# DATA TO USE:
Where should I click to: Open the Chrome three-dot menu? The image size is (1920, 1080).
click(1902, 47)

---

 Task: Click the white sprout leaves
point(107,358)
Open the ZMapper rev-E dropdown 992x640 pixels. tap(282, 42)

# TASK PROMPT:
Could you copy the lines from the one containing "Task: Click the white sprout leaves" up to and including the one containing "Open the ZMapper", switching "dropdown" to "menu" and leaving everything else unchanged?

# EXERCISE ANSWER:
 Task: Click the white sprout leaves
point(107,358)
Open the ZMapper rev-E menu 992x640 pixels. tap(282, 42)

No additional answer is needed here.